While there has been a substantial rise in the number of automation-related companies in China, further growth is expected as the government encourages domestic players to capture market share from foreign brands like ABB, Kuka, Fanuc and Yaskawa. China has been the largest buyer of robots for the past two years and accounts for 25 per cent of the market. This demand from China is likely to continue as factories are modernised and wage inflation rises.
However, foreign brands currently dominate more than 90 per cent of the high-end industrial robot market in China and are unlikely to lose substantial ground to their Chinese peers over the next five to 10 years.
The implication for investors is that China is developing a significant core competence in one of the great upcoming themes of our time – the industrial internet – which will enable it to maintain a competitive cost advantage in manufacturing. Investors could consider monitoring the industrial internet as it evolves and potentially build opportunistic positions that provide exposure to its growth.
A handful of themes are driving outperformance in publically listed companies in a narrow range of sectors. Companies such as Alibaba, Tencent, JD.com and Baidu have dominated the contribution of earnings growth to the index.
Given the rapid growth of technology and globalisation, the place of listing is now less relevant, although currency risks remain. Investors should be less concerned with the question: “Do I invest in the US or China?” Rather, the more important question is: “Do I invest in tech disruption through Chinese stocks or US stocks?”
It’s useful to observe developments in China and the US within e-commerce, search and advertising, and content.
Almost US$400 billion worth of shopping transactions were conducted on e-commerce giant Alibaba in 20141. This represents double the merchandise volume of Amazon.com and eBay combined.
Alibaba also has a much larger customer base: there are about 1.4 billion people living in China, compared to 319 million in the US. It has a goal of generating 40 per cent to 50 per cent of revenue from outside China in the next ten years, and is expanding its online shopping malls into Singapore, Malaysia, Brazil and Russia.
While Alibaba delivers more packages than Amazon, Amazon is the larger company by revenue. In 2013, e-commerce represented 15 per cent of total retail sales in China. E-commerce sales could increase to 27 per cent in 2018, and could represent 50 per cent of China’s total retail sales in ten years’ time.
Search and advertising
While Google maintains its stronghold in the global internet search arena, Baidu has the upper hand in China, taking 82 per cent2 of the nation’s online search queries.
According to eMarketer, China accounted for US$14.90 billion, or 32.8 per cent of global search-related advertising spend in 2015. The US, by comparison, accounted for US$25.66 billion in advertising spend last year. With the rapid growth in online search, search-related advertising spend in the US could be eclipsed by China. According to Internet Live Stats, the US has internet penetration of more than 86 per cent of the population, while in China just 46 per cent has internet access.
China’s largest online content firm iQIYI reported it has more than five million regular subscribers for its premium video on demand (VoD) system. Regular subscribers represent just one per cent of its 500 million-plus active users, so the potential to convert users to subscribers is tremendous. Subscriber growth has been rapid, with the company reporting a surge of 765 per cent year–on-year growth in VoD subscribers3.

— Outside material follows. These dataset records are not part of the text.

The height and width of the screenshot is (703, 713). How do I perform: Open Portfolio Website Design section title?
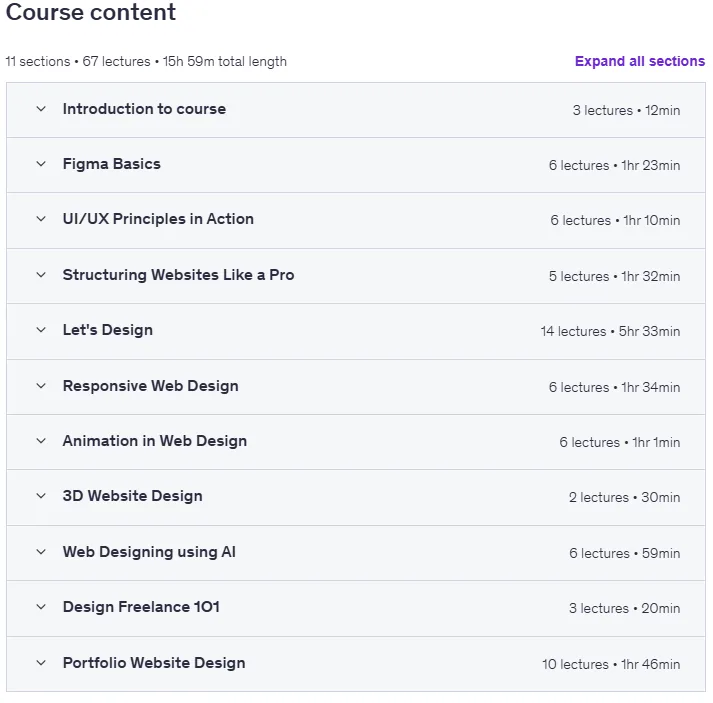(x=154, y=663)
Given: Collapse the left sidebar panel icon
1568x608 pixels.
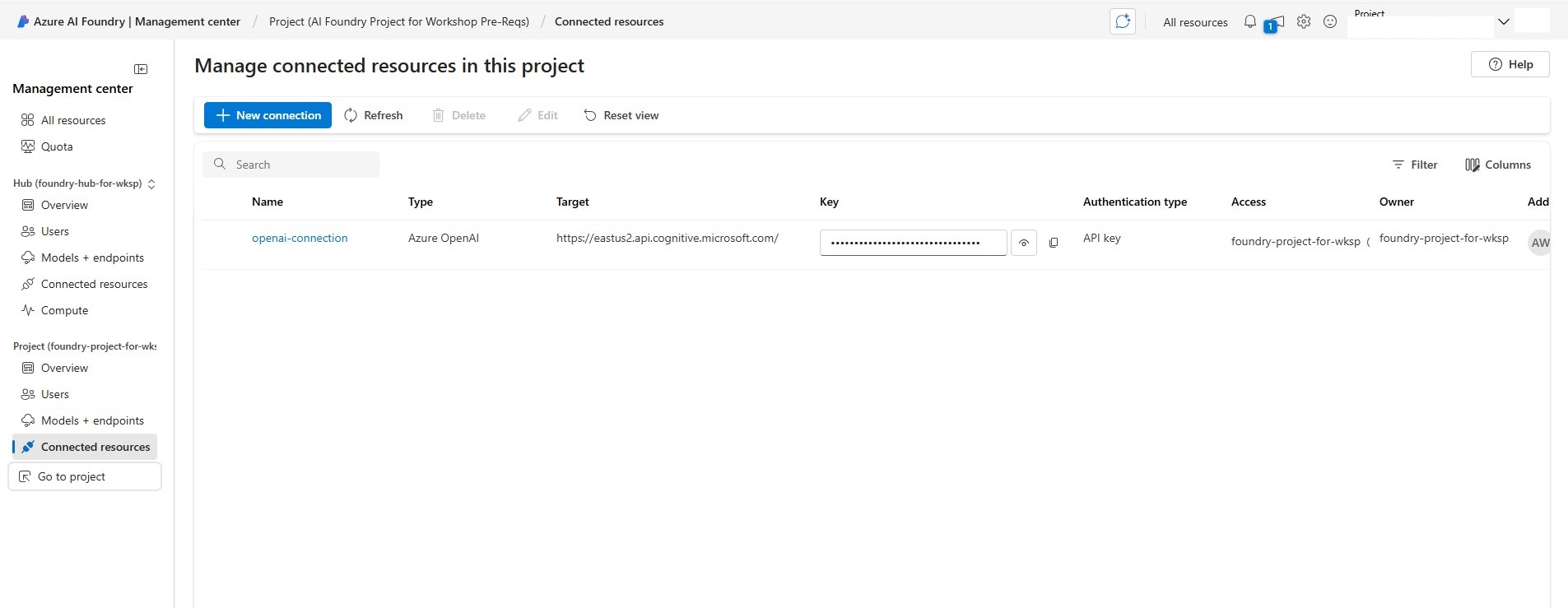Looking at the screenshot, I should tap(141, 69).
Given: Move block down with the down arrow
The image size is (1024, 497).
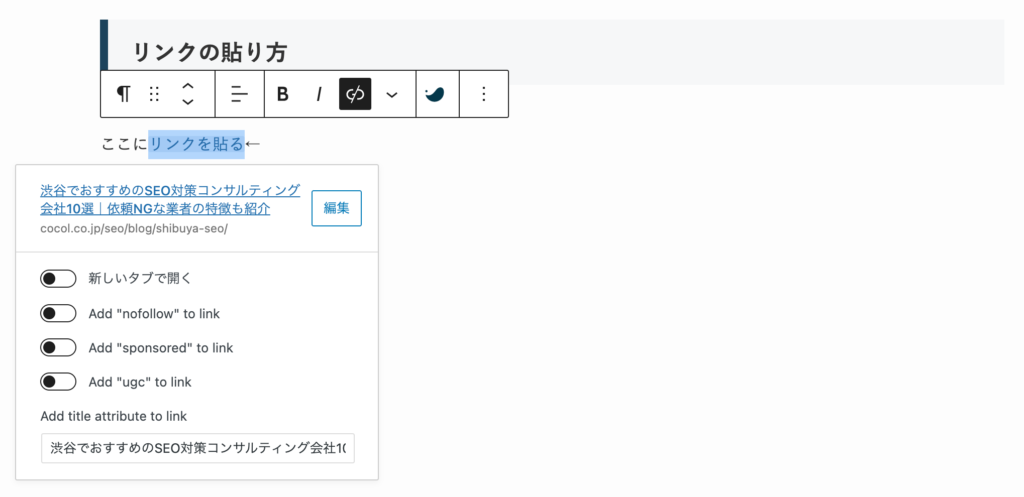Looking at the screenshot, I should pos(187,101).
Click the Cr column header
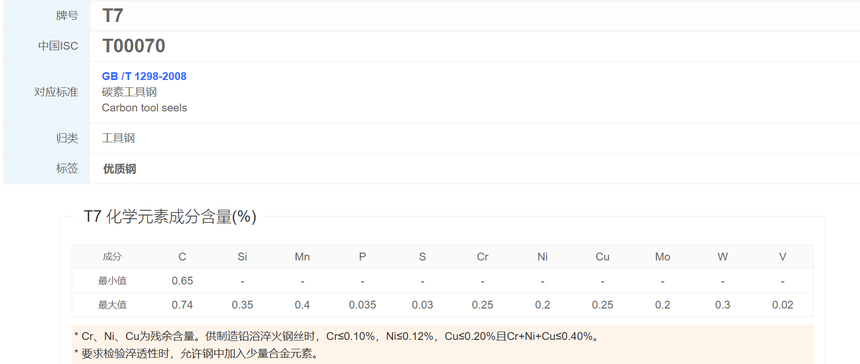The image size is (860, 364). 482,257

A key point of difference between Netflix and Chinese content peers is that Chinese firms are all playing a much bigger game, known as ‘Internet Plus’, which uses integrated technologies to sell to consumers. iQIYI is part of and technically well-integrated into Baidu. Tencent Video is part of the social media leader Tencent, with its WeChat and QQ products driving traffic and simultaneously benefitting from online video consumption to drive offline consumerism. The Chinese content providers are backed by the dominant payment gateways AliPay and WeChat Pay, also owned by their respective parent companies.
The relative lack of concern over privacy, and China’s huge population, allows these firms to make significant advances in big data, artificial intelligence and algorithm research. By comparison Netflix has yet to dip its toe into big data.
There are numerous implications for investors from the tech disruption theme. The online battlefield for control of search, e-commerce and content is heating up and there is evidence disrupters have taken market share from incumbents. We expect this trend will continue. Second order thinking is: at what point do disrupters start disrupting themselves?
The technology leaders of today can and will be challenged. We believe investors who do not focus on China may be underestimating Chinese firms’ potential. SMSF investors should keep this in mind as they assess their investment options.